LONDON - Treatment of a huge variety of diseases by harvesting and then manipulating a patient's own cells before returning them to the body has inched closer with the discovery that some body cells can be induced to become multipotential stem cells.

Two researchers based in London have shown that precursor cells that under normal circumstances eventually differentiate into specialized central nervous system (CNS) cells can be turned back into CNS stem cells. The results of their experiments are reported in a paper in Science, dated Sept. 8, 2000, titled "Oligodendrocyte Precursor Cells Reprogrammed to Become Multipotential CNS Stem Cells."2

The finding will be of great interest to those trying to develop different kinds of cell therapy - the replacement of dead or abnormal cells with healthy cells. The advantage of stem cells for cell therapy is that they have the potential to differentiate into many different types of cell. But stem cells are rare in the body and therefore difficult to isolate. Precursor cells, which are able to differentiate into just one or two types of cell, are much more numerous, and easier to harvest. If they could be turned back into stem cells, this would avoid the laborious task of obtaining stem cells from the body.

Toru Kondo, postdoctoral research fellow at the Medical Research Council's Laboratory for Molecular Cell Biology at University College London, and Martin Raff, professor of biology at UCL, carried out their study on oligodendrocyte precursor cells. These cells normally turn into oligodendrocytes, cells in the central nervous system that manufacture myelin.

Kondo told BioWorld International: "My major finding is that oligodendrocyte precursor cells, which until now have been thought to be destined to develop only into oligodendrocytes, can go backwards and become, once again, central nervous system stem-like cells." A recent report has suggested, he added, that central nervous system stem cells can produce almost every kind of cell, given the right conditions.

Raff said: "Kondo's study shows that you can take a cell that has been specified for a particular function and make it go backwards to a more primitive state where it can give rise to a number of different cells that are specialized for other functions.

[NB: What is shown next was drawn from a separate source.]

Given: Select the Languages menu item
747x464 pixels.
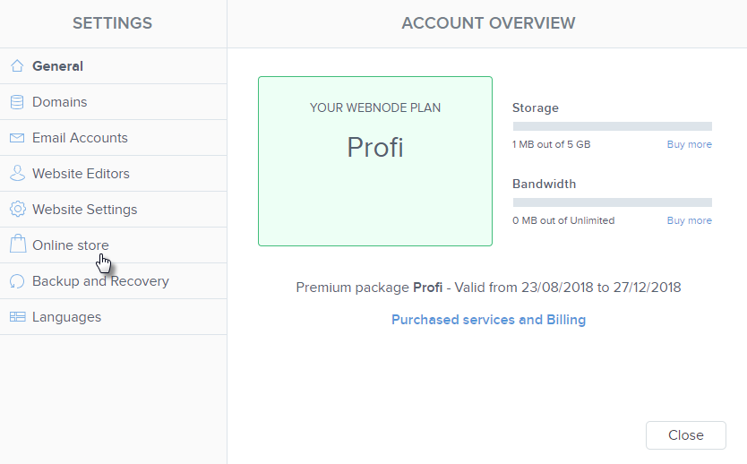Looking at the screenshot, I should pyautogui.click(x=114, y=317).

Until now, no one knew that this was possible. The fact that you can take a precursor cell and make it return to a stem cell has potential implications for cell therapy because in principle you can then induce the stem cells to become any type of cell that you want."

Kondo purified oligodendrocyte precursor cells from rat optic nerve and cultured them in fetal calf serum for three days. "For reasons which we don't understand," he said, "this enabled the cells to divide in response to a particular growth factor, called basic fibroblast growth factor. After this, I was able to show that the cells had taken on the properties of central nervous system stem cells."

Kondo carried out several experiments to demonstrate that the results obtained were due to the oligodendrocyte precursor cells reverting to a more primitive state, and were not caused by a small number of stem cells contaminating the original population of cells.

Raff said there had been several recent reports of stem cells from one body system being able to repopulate cells in another body system - for example, blood stem cells being able to repopulate nervous system tissue or muscle tissue. Kondo's next experiments will therefore be designed to find out how primitive the cells he obtained are. He said: "I want to know whether I can do the same thing with these cells - can I convert them into muscle cells, for example? The question is whether it is possible to go from a specified precursor cell all the way back to a cell that can give rise to every kind of cell type in the body."